Pour le Credit Suisse, cette relation est devenue un boulet. Epinglée en septembre 2000 par le rapport «Abacha» de la Commission fédérale des banques (CFB), la banque l'est à nouveau avec la publication, dans le dernier bulletin de la CFB, du détail de la décision prise à son encontre. Certes, son nom y est caviardé. Mais des détails de l'historique de cette relation permettent d'identifier la banque et de remarquer quelques omissions relatives au rôle important des apporteurs d'affaires qui l'ont mise en rapport avec les fils Abacha (voir ci-contre). Ces détails montrent à quel point le Credit Suisse n'a respecté ni son devoir de diligence ni ses obligations de clarification d'une relation d'affaires inhabituelle.

La CFB exige d'une banque, lors de l'acceptation et de la conservation de fonds, qu'elle observe des devoirs de diligence précis. Bien sûr, elle ne doit pas accepter ou conserver des fonds d'origine criminelle, y compris ceux liés à la corruption. Elle doit donc s'être organisée pour identifier le cocontractant, déterminer l'ayant droit économique et clarifier des relations d'affaires ou des transactions inhabituelles. Si elles peuvent soupçonner que des «Politically Exposed persons», les PEP, sont en cause, elles doivent redoubler de vigilance. Surtout, «lorsque des clients privés veulent déposer des valeurs patrimoniales d'un montant considérable». Dans le cas d'espèce, la CFB n'a donc pas de mots assez durs pour décrire comment le Credit Suisse a fait peu de cas de ses devoirs d'identification de l'ayant droit économique et de clarification de la relation d'affaires.

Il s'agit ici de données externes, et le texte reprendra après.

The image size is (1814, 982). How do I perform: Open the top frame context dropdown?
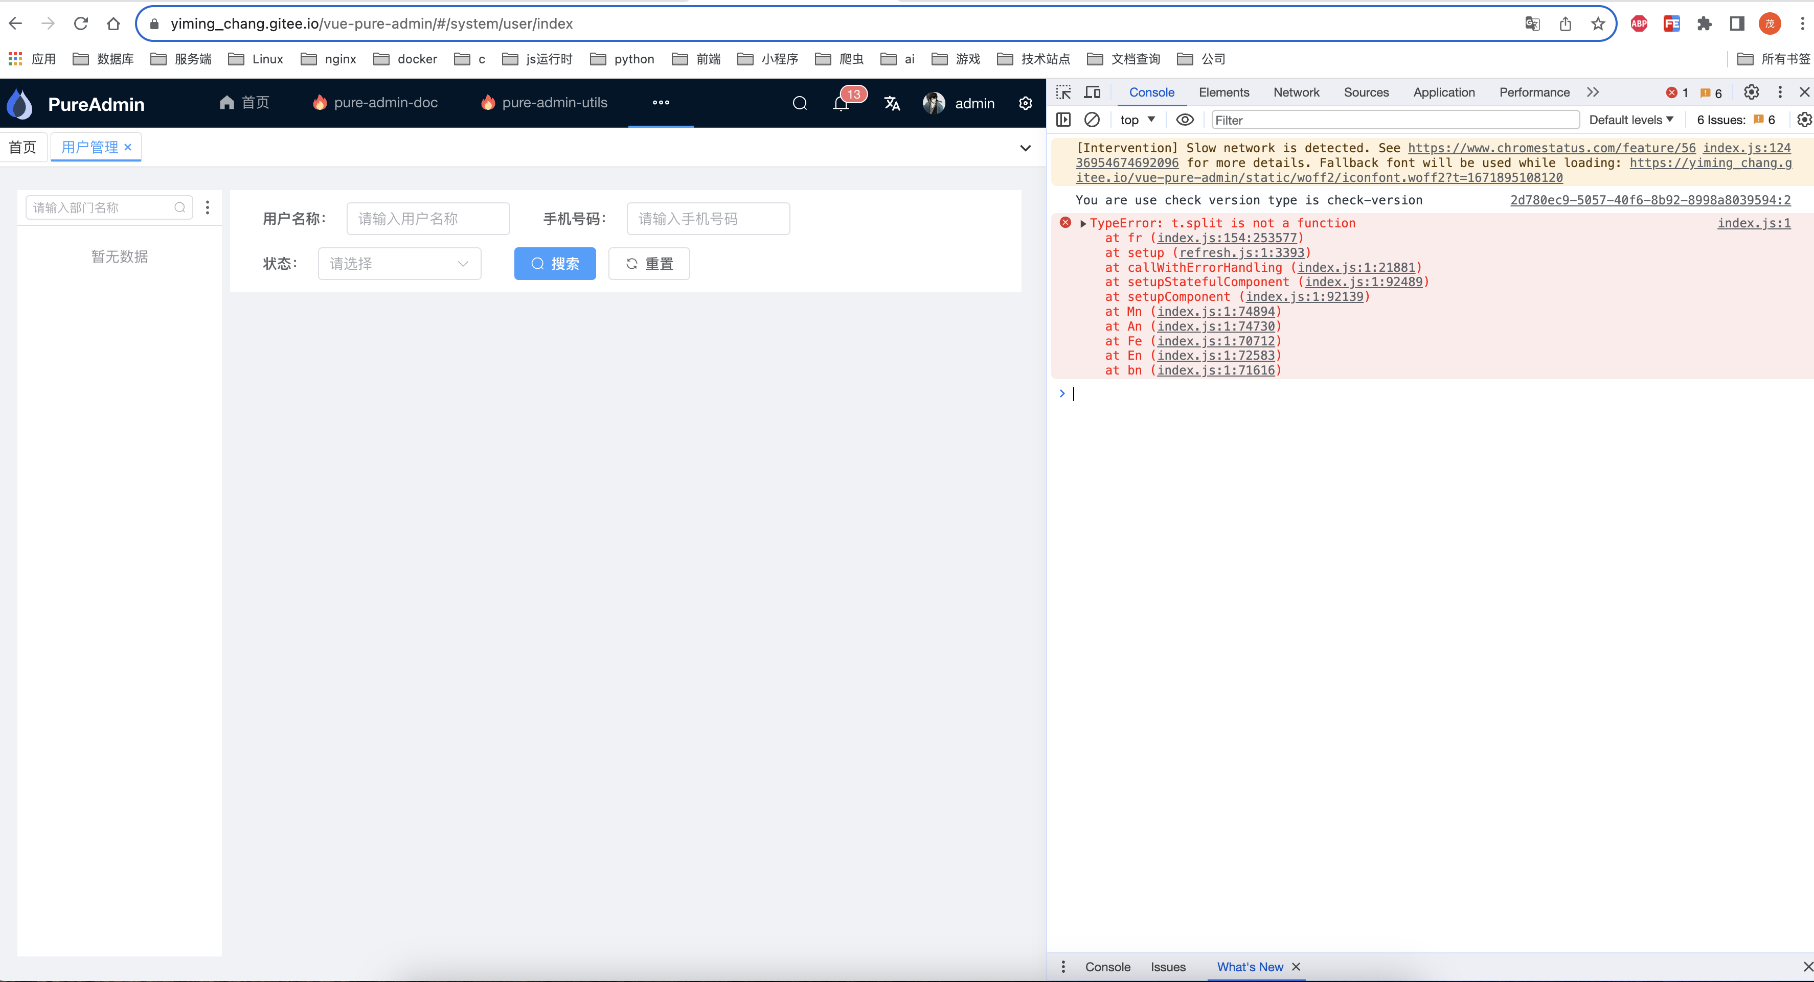tap(1136, 120)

Au moment de l'ouverture de la relation, la banque aurait ainsi pu avoir des doutes du fait de l'âge des deux frères (29 et 30 ans), dont l'un avait d'ailleurs «oublié» son passeport à l'hôtel, et du montant annoncé de 100 millions de dollars. Pour la CFB, c'étaient à l'évidence des éléments exceptionnels qui auraient dû amener la banque à refuser la relation. Par ailleurs, le conseiller à la clientèle n'a pas fait preuve d'esprit critique. Il a bien demandé d'où venaient les fonds, mais s'est contenté de la réponse qu'on lui faisait, sans exiger la production de documents qui auraient prouvé leur origine commerciale.

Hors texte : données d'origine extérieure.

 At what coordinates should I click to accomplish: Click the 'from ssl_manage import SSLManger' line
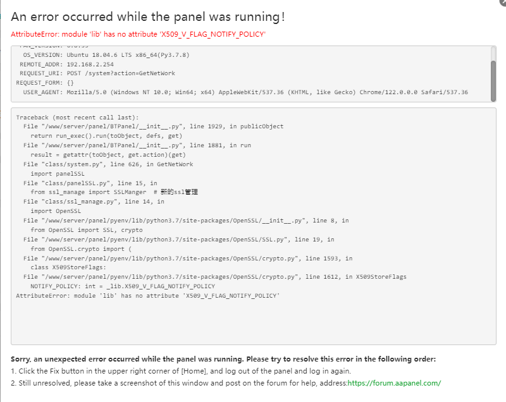click(114, 192)
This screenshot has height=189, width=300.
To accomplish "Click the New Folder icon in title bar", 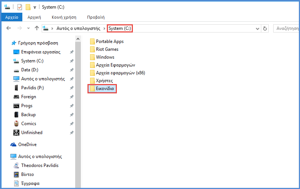I will 28,7.
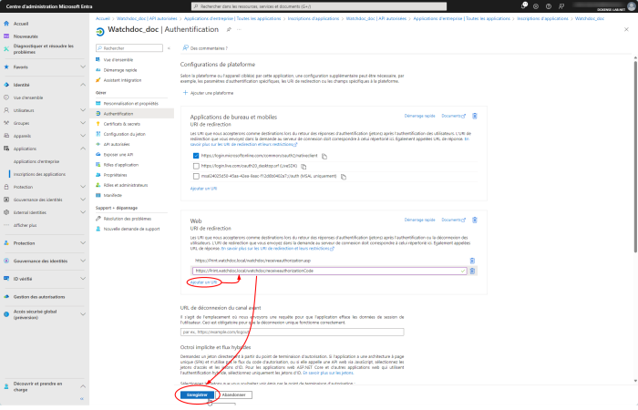
Task: Select API autorisées in the Gérer menu
Action: click(117, 144)
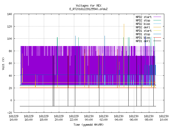This screenshot has height=127, width=169.
Task: Click the NPD1 start yellow legend line
Action: (x=157, y=31)
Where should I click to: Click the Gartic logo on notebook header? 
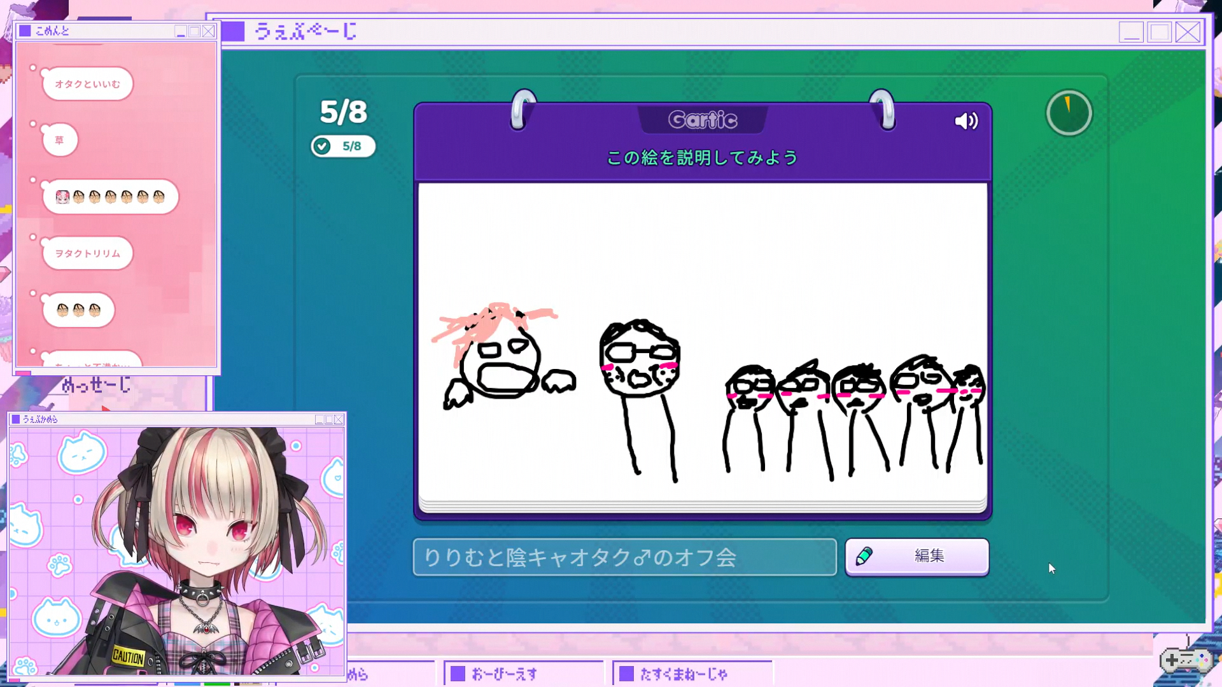[703, 120]
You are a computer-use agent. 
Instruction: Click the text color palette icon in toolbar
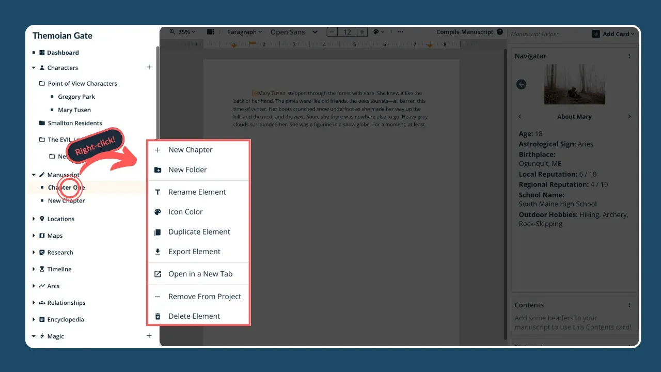point(376,32)
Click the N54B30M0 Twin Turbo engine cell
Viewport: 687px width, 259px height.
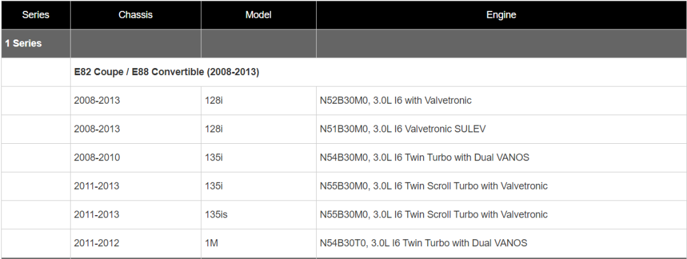pyautogui.click(x=424, y=158)
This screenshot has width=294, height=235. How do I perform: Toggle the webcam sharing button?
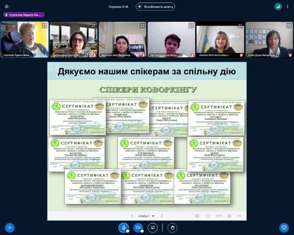137,227
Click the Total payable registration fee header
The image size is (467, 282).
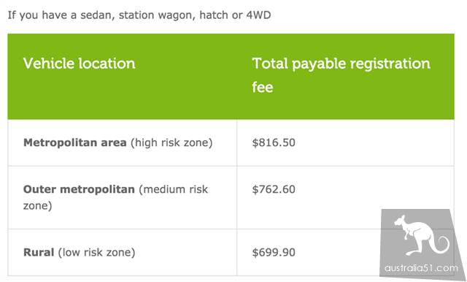(x=341, y=75)
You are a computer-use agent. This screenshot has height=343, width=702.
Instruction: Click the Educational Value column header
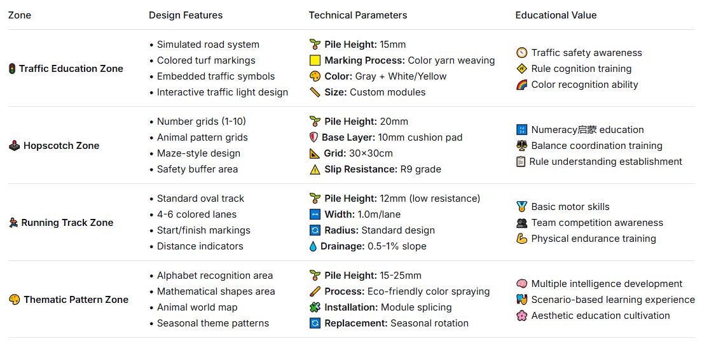pyautogui.click(x=556, y=15)
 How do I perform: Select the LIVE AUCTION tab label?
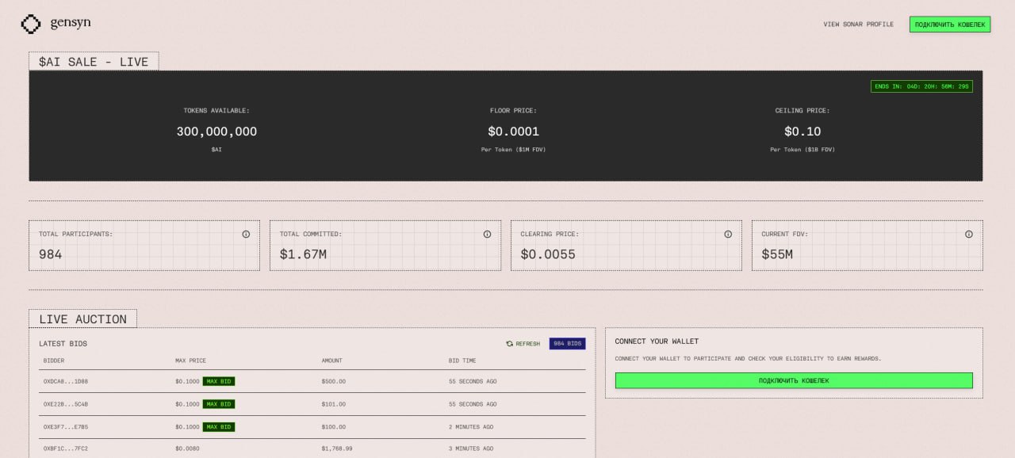click(82, 319)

L'origine nigériane des clients l'a-t-il fait sourciller? «Il a été rassuré par le fait que les deux frères avaient été introduits par le client C., connu de longue date de la meilleure des façons possibles par son supérieur et son collègue de travail», note la CFB. La trop grande confiance dans cet apporteur d'affaires s'est certes plus tard révélée mal placée. Mais, sur le coup, elle a incité le conseiller à la clientèle et son supérieur à ne pas exiger d'explications des deux frères. Or, estime l'autorité de surveillance, «d'expérience, il est plus facile de refuser une relation que de la clore une fois qu'elle a été ouverte» et, «il ne suffit pas de remettre toujours à plus tard les explications nécessaires».

Or, il s'est trouvé ensuite de nombreuses opportunités de discuter de la relation avec ces clients. Ainsi, lorsque le 10 juin 1996, le conseiller à la clientèle du Credit Suisse leur a indiqué par téléphone que le volume des entrées «justifiait des explications plus précises». Ou, quand l'apporteur d'affaires a indiqué à la banque que leur père était une personnalité influente au Nigeria enrichie par le négoce de sucre, de soie ou de métal. Ou encore quand, début 1998, un chef de service du Credit Suisse a constaté que les versements étaient bien plus élevés que prévu. Le Credit Suisse semble donc s'être accommodé d'explications lacunaires et de ce que les fonds venaient de banques renommées. Mais, pour la CFB, même cela n'est pas «un motif suffisant pour penser que des fonds ne sont pas d'origine criminelle».